劉秀才好似沒聽見一般,反手捧起花雕壇子,順勢斜倚在城牆口上,手一抖,全倒到城下去了。老何實在不想看他這個死樣子,扭頭繼續看海。
劉秀才一邊抱著城頭子灑酒,一邊唱:“
~烈鼓兒聲聲哎~
~我家有好兒男~
~弄得胡兒人頭當酒壇.。”
那群大雁盤旋半天終於還是飛走了,飛回南方。
秀才差點沒把壇子也撇下去,抬頭瞅瞅雁行,摸摸嘴道:“咋又飛回去了?”
老何兀自喝著酒,沒好氣道:“南邊暖和唄。”
秀才一本正經道:“書上說候鳥遷徙,這時節就該到北邊。”
老何不以為然,一臉酒紅撇撇嘴道:“那也是南邊暖和。”
劉秀才出奇沒有回嘴,也看了看南邊,卻隻能看到城裏一座還剩半個角的樓,還有一堆破布和爛燈籠,他扯了扯孫閻王的大氅,道:“南邊確實暖和。”
老何又看了眼那片海裏的玩意,始終看不出所以然,說道:“要是能到海邊看看就好咯,指不定就能看出來是個啥。”

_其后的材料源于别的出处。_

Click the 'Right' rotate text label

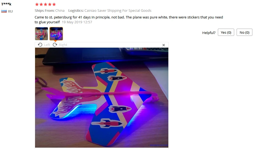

劉秀才:“我還聽說就是因為那玩意才打的仗。到海邊就知足啦?我還聽老人家說過在大海的北方還有山峰無數,那裏還有一條大江,老人家都說那裏有一條黑龍!”
老何兩眼放光,起身道:“真的!?”
劉秀才挺著胸脯豪氣道:“那得過了韃子那片草原,千萬裏的路啊,心生向往兮。”
老何大罵:“滾婆娘肚皮的孬貨,這落雁關大雁都飛不過去,你是個啥人物便要出關?”
劉秀才被激起酒勁,紅著眼坐了起來,大聲道:“別的不說,我若去得了那片海怎麼辦?”